Mononucleotide weight matrices
We evaluated the possibility of using the microarray binding data to calculate an accurate binding site weight matrix by comparing the observed Kaapp for each of the 64 triplets on the microarray with the Kaapp values calculated from mononucleotide Kaapp values. The observed Kaapp values were determined from microarray fluorescence intensity data (see Materials and Methods). In order to do this comparison, the mononucleotide Kaapp at each of the three positions of the central triplet was calculated by summing all the individual Kaapp values for sequences containing that nucleotide. For example, for comparing the observed versus calculated Kaapp for the triplet ACG, the Kaapp of A at position 1 was determined from the sum of the Kaapp values of all 16 ANN triplets.
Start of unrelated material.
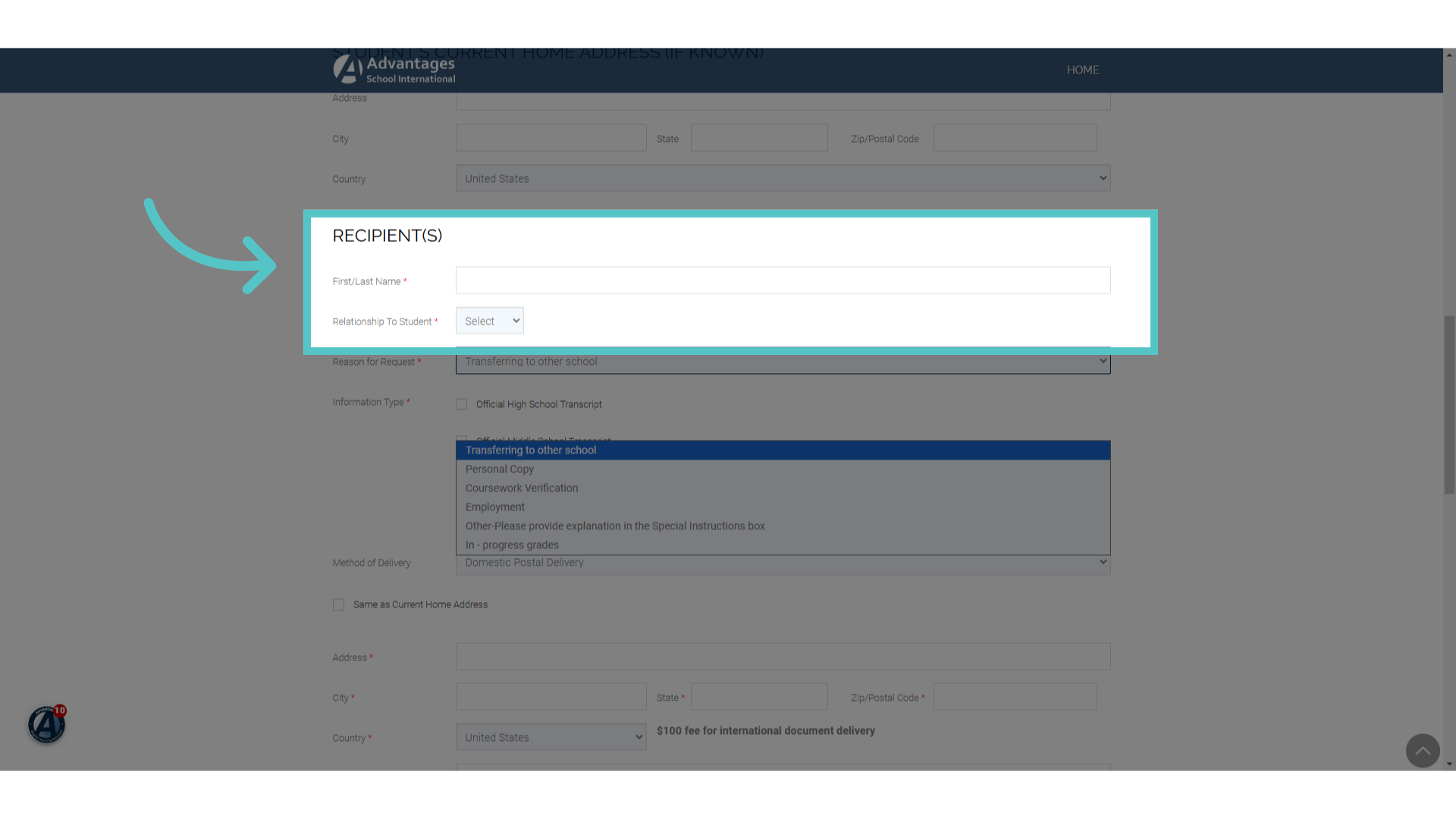Screen dimensions: 1456x819
Task: Go to HOME in navigation bar
Action: pyautogui.click(x=1083, y=70)
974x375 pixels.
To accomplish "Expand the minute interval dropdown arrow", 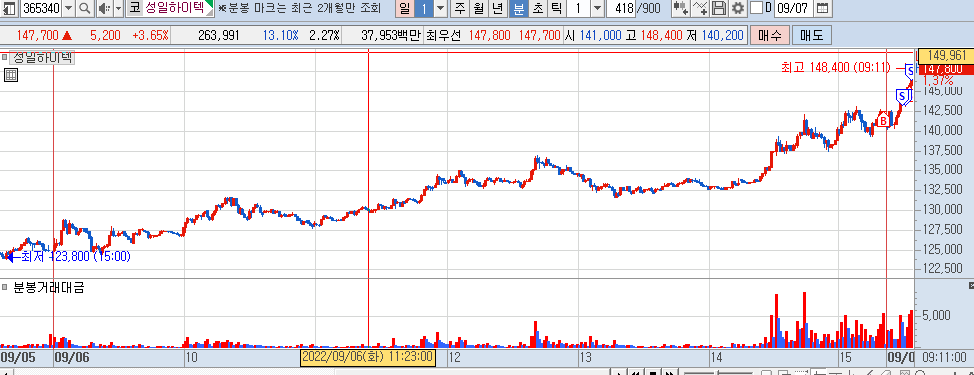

Similarly, the Kaapp of C at position 2 was determined from the sum of the Kaapp values of all 16 NCN triplets and the Kaapp of G at position 3 was determined from the sum of the Kaapp values of all 16 NNG triplets. We then determined whether the Kaapp values calculated by multiplying the mononucleotide Kaapp values for the three positions of the triplets (1NN × N2N × NN3) were essentially the same as the observed Kaapp values.
Using a non-pooled t-test adjusted for multiple hypothesis testing using the modified Bonferroni method to evaluate the statistical significance of the 64 observed versus calculated Kaapp values, we determined that there is a statistically significant interdependence between the three mononucleotide positions of the triplet binding site for finger 2. The correlation coefficients between the individual observed Kaapp values and the Kaapp values calculated according to a mononucleotide weight matrix derived from the same protein binding microarray data are shown in Table . The correlation coefficients between the ranks determined from the individual observed Kaapp values and the ranks determined from the Kaapp values calculated according to a mononucleotide weight matrix derived from the same protein binding microarray data are shown in Table . Although the overall correlation coefficients between the sets of observed Kaapp values and the sets of calculated Kaapp values were quite high (between 0.69 and 1.0), the rank correlation coefficients were only between 0.5 and 0.8.
| Table 1.Correlation coefficients between observed Kaapp values and those calculated by a microarray data-based weight matrix 1NN × N2N × NN3 assuming complete positional independence (1*2*3), between observed Kaapp values and those (more ...) |
| Table 2.Correlation coefficients between ranks calculated from the observed Kaapp values and those calculated by a microarray data-based weight matrix 1NN × N2N × NN3 (1*2*3), between ranks calculated from the observed Kaapp values (more ...) |
These analyses indicate that the mononucleotides of transcription factor binding sites do not exert independent effects on binding. There are a number of possible hypotheses for this observation. For example, a substitution of one particular base pair in a transcription factor DNA binding site might alter the packing of a DNA binding domain into the major and/or minor grooves of the DNA. Moreover, a single base pair substitution might also affect the local DNA structure and thus the geometry of various functional groups of the DNA binding site available for interaction with a transcription factor DNA binding domain.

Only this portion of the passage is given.